SIHHやバーゼルワールドなど新作発表の際には、リリースや画像、スペックデータといった新作の情報が入れられたUSBがブランドより各メディアに配られる、というのがこれまで主流だった。近年ではURLやQRコード、パスワードの載った紙のみが配られて、指定のサイトよりこれら新作情報をダウンロードするという形式も増えつつあるが、USBでのプレスキット配布は、それぞれのブランドの個性が現れていて面白い。ということで、今回はSIHH2019で配られたUSBより、特にユニークなものを紹介しよう。

SIHHのUSBメモリ


A.ランゲ&ゾーネ

ランゲUSB

A.ランゲ&ゾーネは手裏剣型なのが特徴。それぞれが異なる4つのポートを持っているため、様々なデバイスに対応できる。写真上より時計回りで「Lightningコネクタ」「USB 3.1 Type C」「USB 2.0 Type A」「USB Micro-B」となっている。
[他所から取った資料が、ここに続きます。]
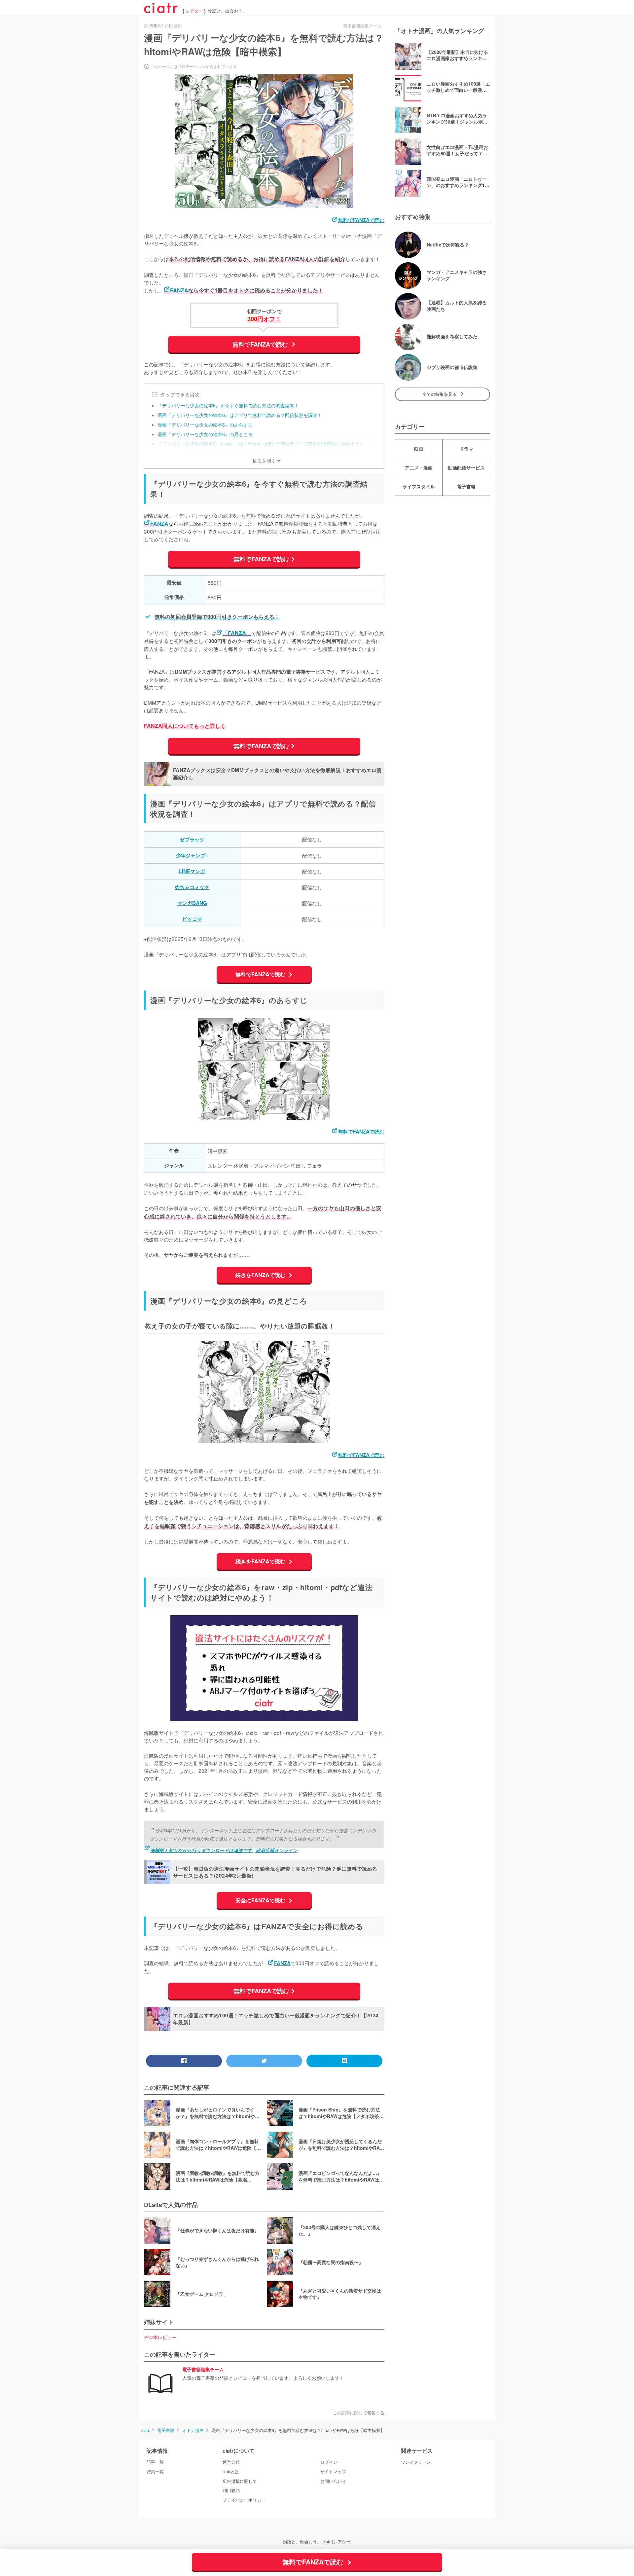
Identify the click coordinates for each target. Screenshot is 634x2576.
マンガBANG (192, 903)
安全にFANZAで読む (261, 1900)
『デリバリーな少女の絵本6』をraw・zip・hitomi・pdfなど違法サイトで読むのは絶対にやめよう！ (261, 443)
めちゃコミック (192, 887)
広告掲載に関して (240, 2481)
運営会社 (231, 2462)
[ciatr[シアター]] (161, 11)
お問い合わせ (333, 2481)
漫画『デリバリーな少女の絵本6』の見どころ (205, 434)
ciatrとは (231, 2472)
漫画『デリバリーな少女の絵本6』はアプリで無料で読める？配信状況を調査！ (240, 415)
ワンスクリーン (416, 2462)
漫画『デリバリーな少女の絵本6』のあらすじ (205, 424)
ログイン (328, 2462)
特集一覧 (155, 2472)
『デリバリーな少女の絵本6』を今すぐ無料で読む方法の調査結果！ (228, 405)
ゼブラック (192, 839)
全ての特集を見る (439, 394)
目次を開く (264, 460)
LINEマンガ (192, 871)
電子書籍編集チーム (203, 2369)
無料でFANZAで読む (361, 220)
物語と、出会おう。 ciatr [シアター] (317, 2542)
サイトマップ (333, 2472)
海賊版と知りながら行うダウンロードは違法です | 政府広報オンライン (224, 1850)
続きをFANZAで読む (261, 1275)
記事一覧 (155, 2462)
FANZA (179, 290)
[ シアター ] (194, 11)
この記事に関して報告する (358, 2413)
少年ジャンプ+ (192, 855)
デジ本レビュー (160, 2337)
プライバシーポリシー (244, 2500)
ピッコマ (192, 918)
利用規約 (231, 2490)
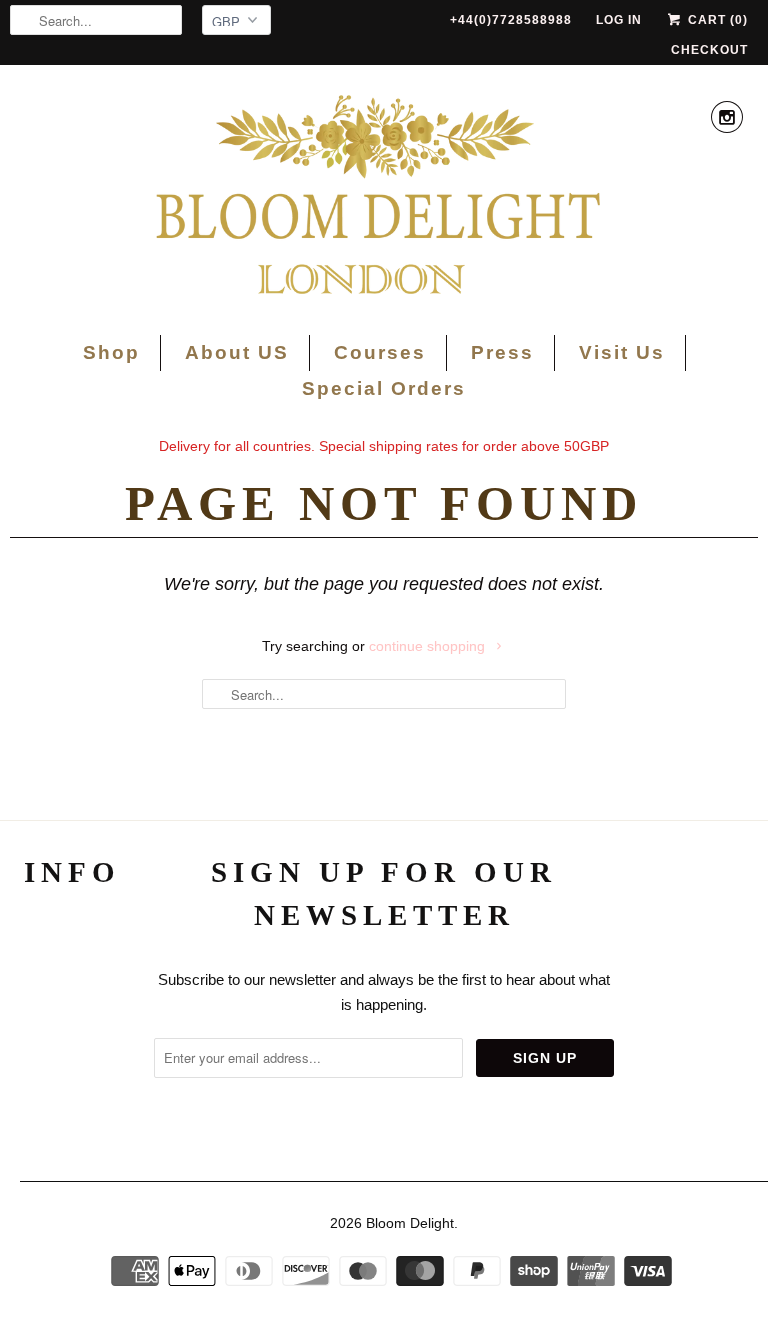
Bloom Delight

一般的なノートブックPCのみならず、USB 3.1 Type Cしかポートを持たない2016年以降のMacbookシリーズと2015年の一部モデルでも直接使用できるのがうれしい点だ。また、LightningコネクタやUSB Micro-Bポートがあるため、スマートフォンもしくはタブレットがあれば現場で気軽に確認できる。メディアにとってはありがたい構成だ。


ウブロ

ウブロUSB

長さ約3.5cm、厚さ約3mmと超小型だ。世界各国からやってくるメディアにとって、かさばらない配慮は喜ばしい。また、これだけ薄型ながら、メタル素材で作られているため、強度も申し分ない。


フェルディナント・ベルトゥー

ベルトゥーのUSB

長さが約4cm、厚さ約5mmとコンパクトなサイズ。この手の穴を開けているタイプはストラップをつけることが可能なため、紛失のリスクを減らすことができる。USB3.0なのでデータの読み書きも高速だ。


ピアジェ

ピアジェのUSB

高級感と品のあるゴールドカラーケースのUSBメモリ。ブランドロゴ左上に見える小さな穴は、金型から製造する際に変形してしまわないよう意図的に開けらたものだと思われる。


モンブラン

モンブランのUSB

箱を開けると中にカード型のUSBメモリが入っている。薄さはクレジットカード3枚分とほぼ同じくらい。USBメモリの溝の入った部分を裏側から押すと、USB端子が出てくる。

USBの箱
USBメモリ本体


ヴァシュロン・コンスタンタン

ヴァシュロン

本革製のケースに収まっている。少し重量感があり、取り出すとブランドロゴの入ったUSBメモリが出てくる。このUSBメモリ、シャンパンゴールド部分を回転させるとLightningコネクタが出てき、iPhoneなどでデータを見れるようになっている。


オーデマ ピゲ

オーデマピゲのUSB

金属素材でコンパクトながら重量感があり、その形状と相まって存在感を放つ。その重さは、今回紹介する中で1番だと思われる。


カルティエ

カルティエのUSB

今回SIHH2019で配布されたUSBメモリ中で最も異彩を放った存在。ケースにあるベロを引き出すと、USBメモリが出てくる。特筆すべきはその反対側。連動し液晶が出てくるのである。この液晶は今回発表された新作モデルのイメージビジュアルを表示し、ベゼルに配されたふたつの三角形を押すことでページを送れる。バッテリー切れの際は、ケースサイドのUSBポートから充電が可能だ。


IWC

IWCのUSB

外装はキーホルダーを模したデザインで、USBメモリ本体も鍵を模したデザインになっている。


おまけ バーゼルワールド2018で配られたH.モーザーのUSBメモリ

モーザーのUSB
モーザーのUSB2

SIHHとバーゼルワールドのどちらにも出展しているH.モーザー。例年、特徴的なケースを採用したUSBメモリを配布していた同ブランドだが、残念ながらSIHH2019ではダウンロードサイト式に変更となってしまっていた。写真はバーゼルワールド2018で配布されていたもの。一見、ただの人形に見えるが、山岳救助犬が首から提げているワイン樽の中に収納されていた。最初はどこにあるのか分からず、首を引っ張ったり、しっぽを引っ張ったりしたのは、筆者の胸の内に留めておく。


所感

各ブランドがそれぞれ趣向を凝らしており、例年とても興味深く観察している。多くの人の目に触れる事はないであろうUSBメモリという土俵で、ブランドカラーを表現する遊び心が粋である。その面白みを知っていただきたく、一部のブランドだけではあるが、今回紹介させてもらった次第だ。読者の皆様が「欲しい!」「面白い!」と思ったUSBメモリはこの中にありましたか?